Abstract

Many factors which can be identified in early pregnancy have been reported to increase the risk of delivering a growth-retarded infant. In this prospective clinical study of an unselected area-based population, 15 previously reported risk factors for intrauterine growth retardation (Table 1) were recorded in the early stages of gestation. Women with such factors were then followed with respect to fetal growth and pregnancy outcome. The main purpose of the study was to determine the frequencies of the different factors and the risk increase when they are present. All pregnant Scandinavian women residing in Uppsala County, Sweden, were included in a screening program for the detection of risk factors. A woman was considered positive if she had one factor, and these women constituted the risk group. Registration of risk factors was accomplished before 18 completed weeks of gestation. Every fifth woman giving birth at the University Hospital of Uppsala (with certain exceptions) during 1980 was assigned to the control group. Figure 1 (a and b) illustrates birth weight in relation to gestational age in the risk and control groups, respectively.

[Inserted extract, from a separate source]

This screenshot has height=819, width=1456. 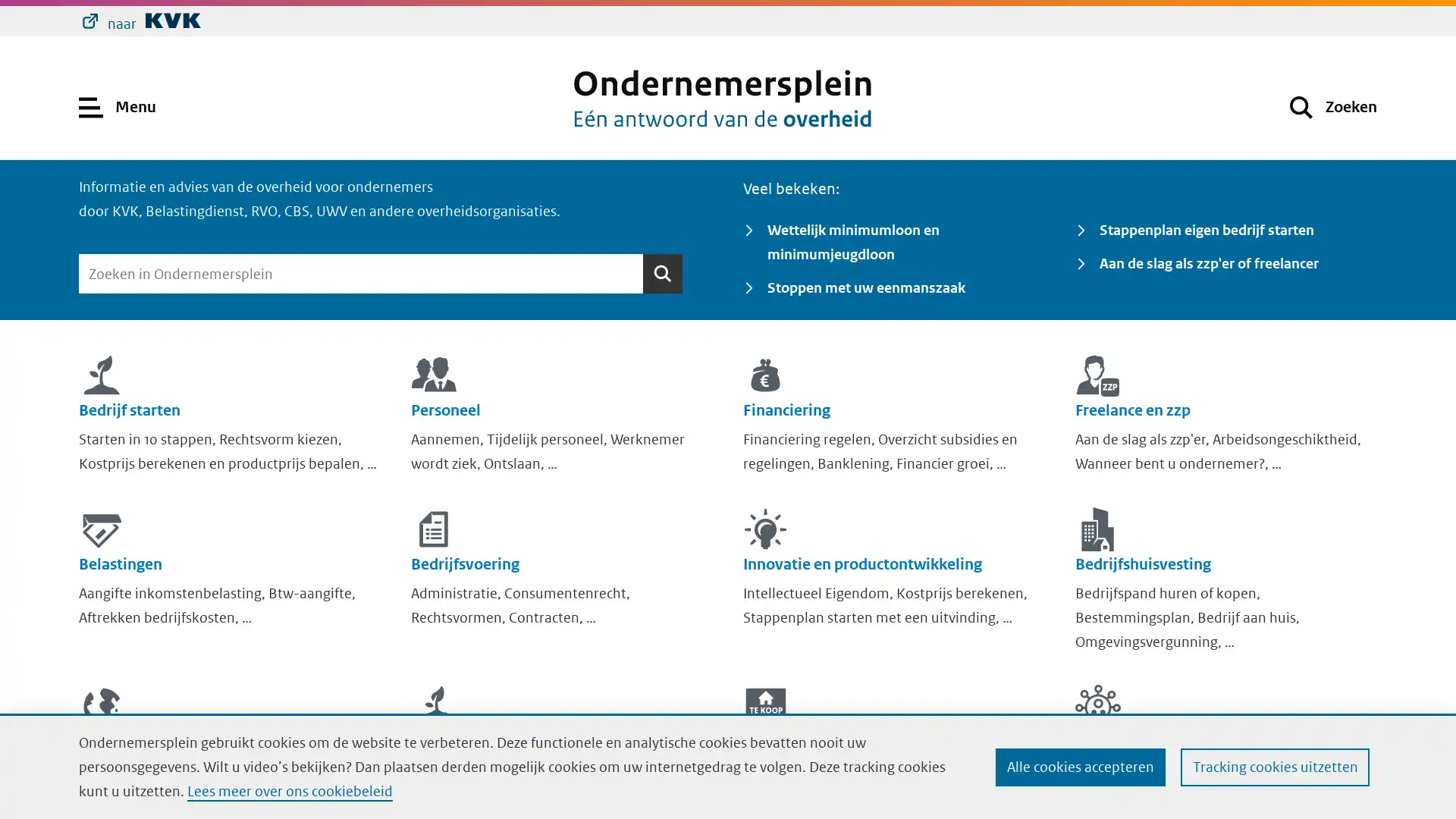 I want to click on Tracking cookies uitzetten, so click(x=1274, y=767).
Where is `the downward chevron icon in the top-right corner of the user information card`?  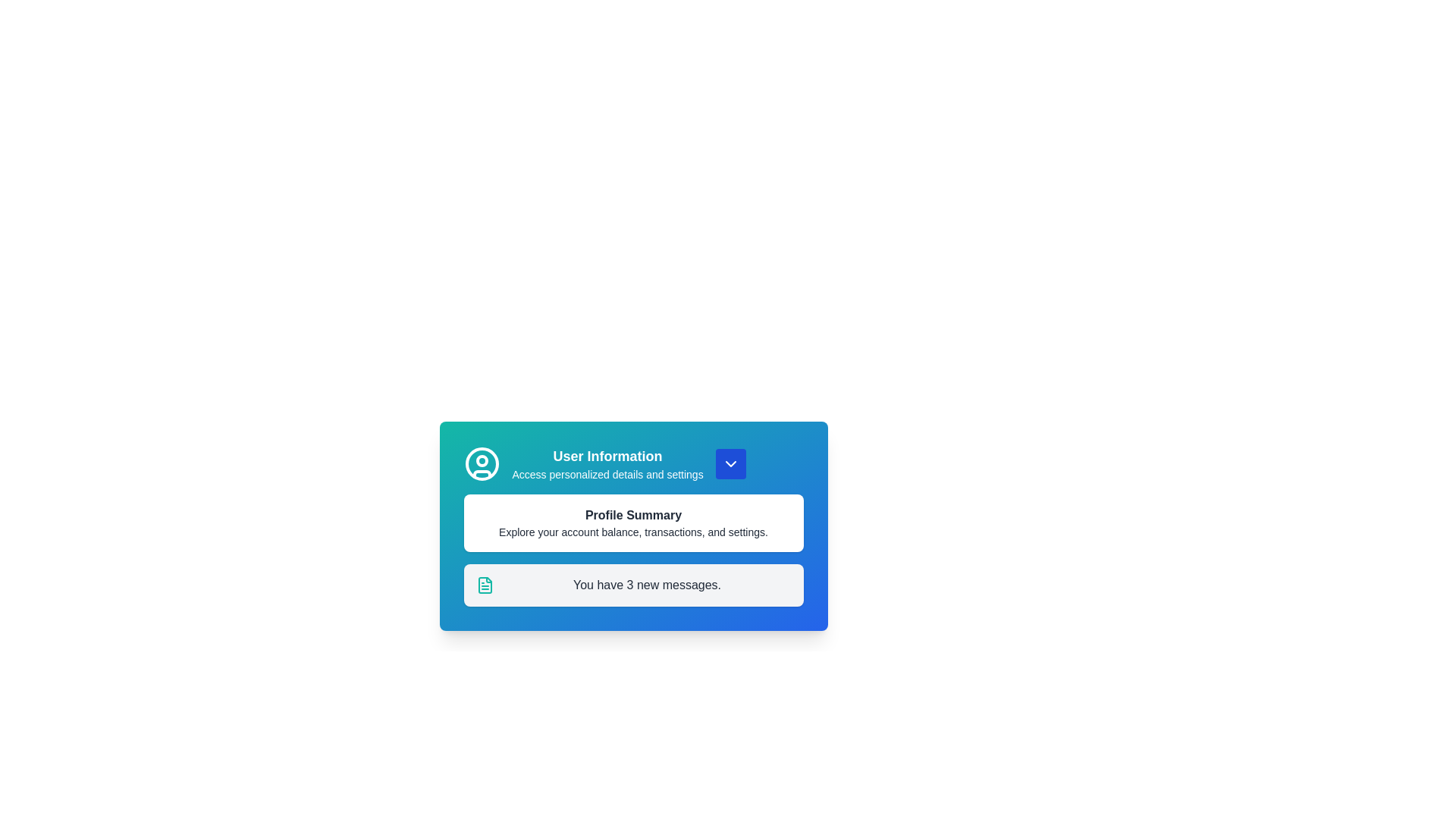
the downward chevron icon in the top-right corner of the user information card is located at coordinates (730, 463).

In the upper right quadrants, the number of infants with birth weights greater than 3000 gm and gestational ages greater than 36 weeks are given in figures (greater than 3000 gm roughly equals birth weight for gestational age greater than −1 SD at term, according to the Swedish growth curve). The same figure shows that mothers from the risk group are at higher risk than mothers from the control group to deliver babies with low birth weights and/ or low gestational ages. As shown in Figure 1 a, there were eight very premature infants (gestational age less than 30 weeks) delivered by mothers in the risk group. These infants survived the perinatal period, but one died after 11 days, due to asphyxia and prematurity.